WORK INSTRUCTIONS: Would you return the lines from the one that contains "NumBots (15, 1925)" to the last line of the entries below, exactly and with nothing added?

[Stored records]
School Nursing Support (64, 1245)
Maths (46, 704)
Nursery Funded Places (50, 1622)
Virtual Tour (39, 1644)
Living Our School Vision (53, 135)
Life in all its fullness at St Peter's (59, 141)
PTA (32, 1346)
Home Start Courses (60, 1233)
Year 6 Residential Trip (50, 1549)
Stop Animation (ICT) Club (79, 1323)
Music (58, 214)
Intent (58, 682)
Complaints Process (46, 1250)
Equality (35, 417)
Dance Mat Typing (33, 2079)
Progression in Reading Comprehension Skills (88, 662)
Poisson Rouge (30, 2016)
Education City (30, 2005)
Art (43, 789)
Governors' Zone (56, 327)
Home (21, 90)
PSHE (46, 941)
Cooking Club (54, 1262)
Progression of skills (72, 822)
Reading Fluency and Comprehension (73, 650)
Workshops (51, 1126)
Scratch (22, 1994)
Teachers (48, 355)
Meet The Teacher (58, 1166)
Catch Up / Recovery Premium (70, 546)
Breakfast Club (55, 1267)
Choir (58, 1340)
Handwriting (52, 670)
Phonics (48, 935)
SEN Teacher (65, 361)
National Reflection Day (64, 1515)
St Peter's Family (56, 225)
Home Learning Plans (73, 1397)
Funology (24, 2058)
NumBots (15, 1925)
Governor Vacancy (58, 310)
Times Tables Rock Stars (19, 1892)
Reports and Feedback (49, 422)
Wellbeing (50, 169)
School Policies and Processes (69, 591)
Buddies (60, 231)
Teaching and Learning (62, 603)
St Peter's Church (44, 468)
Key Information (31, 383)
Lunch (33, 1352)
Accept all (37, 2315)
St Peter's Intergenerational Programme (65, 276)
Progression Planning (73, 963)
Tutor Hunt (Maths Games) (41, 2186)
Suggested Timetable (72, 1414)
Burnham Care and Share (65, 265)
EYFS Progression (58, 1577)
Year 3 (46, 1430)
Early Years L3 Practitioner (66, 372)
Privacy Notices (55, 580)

RESPONSE:
NumBots (15, 1925)
Governor Vacancy (58, 310)
Times Tables Rock Stars (19, 1892)
Reports and Feedback (49, 422)
Wellbeing (50, 169)
School Policies and Processes (69, 591)
Buddies (60, 231)
Teaching and Learning (62, 603)
St Peter's Church (44, 468)
Key Information (31, 383)
Lunch (33, 1352)
Accept all (37, 2315)
St Peter's Intergenerational Programme (65, 276)
Progression Planning (73, 963)
Tutor Hunt (Maths Games) (41, 2186)
Suggested Timetable (72, 1414)
Burnham Care and Share (65, 265)
EYFS Progression (58, 1577)
Year 3 (46, 1430)
Early Years L3 Practitioner (66, 372)
Privacy Notices (55, 580)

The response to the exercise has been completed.